- Episode no.: Season 3 Episode 3
- Directed by: Garry A. Brown
- Written by: Monica Owusu-Breen
- Cinematography by: Feliks Parnell
- Editing by: Eric Litman
- Original air date: October 13, 2015
- Running time: 41 minutes

Guest appearances
- Constance Zimmer as Rosalind Price; Andrew Howard as Luther Banks; Daniel Feuerriegel as Spud; Daniel Roebuck as John Donnelly;

Episode chronology
| ← Previous "Purpose in the Machine" | Next → "Devils You Know" |
- Agents of S.H.I.E.L.D. season 3

= A Wanted (Inhu)man =

"A Wanted (Inhu)man" is the third episode of the third season of the American television series Agents of S.H.I.E.L.D. Based on the Marvel Comics organization S.H.I.E.L.D., it follows Phil Coulson and his team of S.H.I.E.L.D. agents as they must ally with a rival organization to hunt Inhumans. It is set in the Marvel Cinematic Universe (MCU) and acknowledges the franchise's films. The episode was written by Monica Owusu-Breen, and directed by Garry A. Brown.

───

(Work to complete)
A. Check these statements against the episode article and say yes or no for each, quoting the words of the article that decide it: (i) The episode was directed by Garry A. Brown. (ii) The episode runs 45 minutes. (iii) The episode first aired in October 2015.
B. Return a passage from the episode article word for word, beginning at the words that have "Episode chronology" and stopping after "Garry A. Brown.".
C. Please carry the episode article about "A Wanted (Inhu)man" further, picking up after its last sentence.

(Provided material)
───

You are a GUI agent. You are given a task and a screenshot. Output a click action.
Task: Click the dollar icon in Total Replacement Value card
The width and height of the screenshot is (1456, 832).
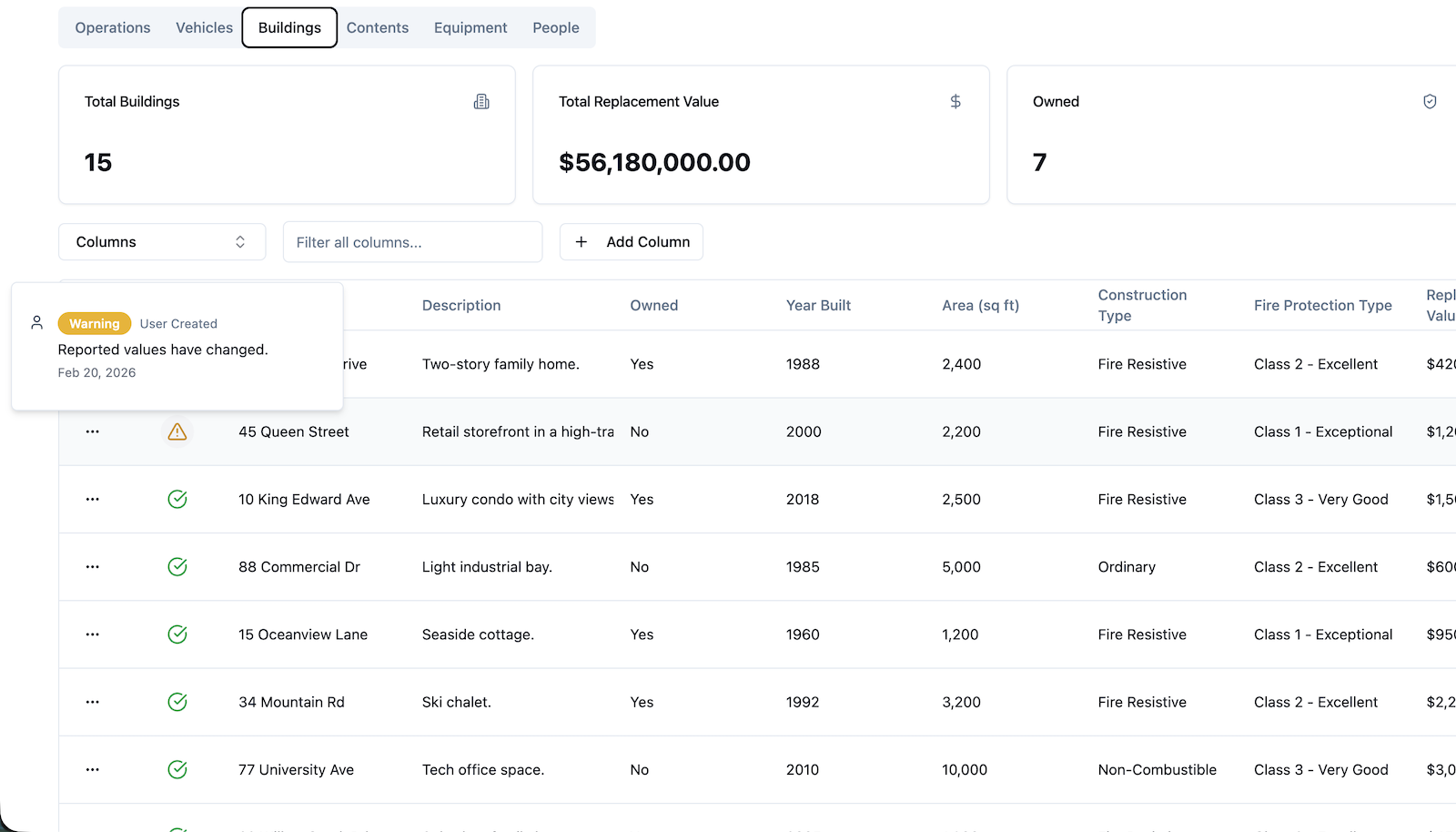pyautogui.click(x=956, y=102)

───

(Exercise responses)
A.
(i) Yes: "Directed by: Garry A. Brown"
(ii) No: "Running time: 41 minutes"
(iii) Yes: "Original air date: October 13, 2015"

B.
Episode chronology
| ← Previous "Purpose in the Machine" | Next → "Devils You Know" |
- Agents of S.H.I.E.L.D. season 3

= A Wanted (Inhu)man =

"A Wanted (Inhu)man" is the third episode of the third season of the American television series Agents of S.H.I.E.L.D. Based on the Marvel Comics organization S.H.I.E.L.D., it follows Phil Coulson and his team of S.H.I.E.L.D. agents as they must ally with a rival organization to hunt Inhumans. It is set in the Marvel Cinematic Universe (MCU) and acknowledges the franchise's films. The episode was written by Monica Owusu-Breen, and directed by Garry A. Brown.

C.
Clark Gregg reprises his role as Coulson from the film series, and is joined by series regulars Ming-Na Wen, Chloe Bennet, Iain De Caestecker, Elizabeth Henstridge, Nick Blood, Adrianne Palicki, Henry Simmons, and Luke Mitchell.

"A Wanted (Inhu)man" originally aired on ABC on October 13, 2015, and according to Nielsen Media Research, was watched by 3.74 million viewers.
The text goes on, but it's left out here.